Game reviews: Fable: The Lost Chapters (PC)

This game resembles a bit The Elder Scrolls IV: Oblivion in style, with many RPG and other similar elements to it, but without all the freedom of exploration.

+ RPG gameplay works mostly for me, and it's something which keeps a game interesting to the end. Getting stronger and learning new abilities is always interesting and exciting.

+ This is one of the very few RPG games I have played where spells are actually useful (for something other than just healing purposes). For example Oblivion is very difficult to play if relying mostly on spells to do your fighting, but in Fable the spells are truely powerful and can really be used as your main weapon. In theory the entire game could almost completely be passed by using spells alone (except the few places where using a weapon is mandatory). Learning a spell felt immediately useful and not a waste of time, like so many spells in so many other RPGs.

- There were much fewer quests and sidequests than in Oblivion, which made the game a bit short (but still much longer than most modern linear FPS games). There was some exploration element to the game, but not much (the world was not free to be explored).

- The game gives the impression that the alignment modifier is somehow very important (doing good things improves your alignment and doing bad things makes it worse). However, it results that your alignment is not, after all, all that important and it doesn't really matter.
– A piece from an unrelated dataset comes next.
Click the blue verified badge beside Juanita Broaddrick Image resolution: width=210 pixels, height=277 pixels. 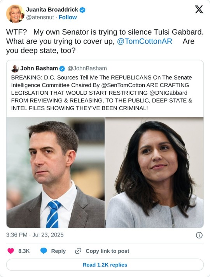tap(82, 10)
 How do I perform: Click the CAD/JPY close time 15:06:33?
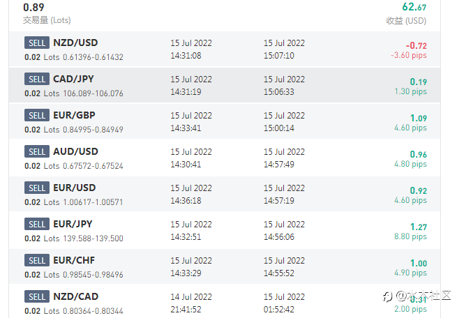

Basically the game makes you worry for nothing.

- Related to this, the game has one of the most incomprehensible features ever: There are good side quests and evil side quests, and if you ever accept a quest at the guild, you cannot cancel it. Ever.

This is a problem because if, for example, an evil side quest requires you to kill all the villagers, and passing through that village in question is mandatory to advance in the main plot, you simply cannot skip that evil side quest. There just is no way. For whatever reason, you simply cannot go through the village without doing the evil quest because the game doesn't allow you (if you try to exit the village, the game will simply load an autosave it made before you entered it; you cannot get past the village, period).

The game doesn't make it clear which side quests are good and which are evil.

If it's against your principles to kill innocent villagers and you mistakenly took the side quest, you are stuck. Unless you happen to have a save from before you took the quest, you can't advance in the game without doing that quest.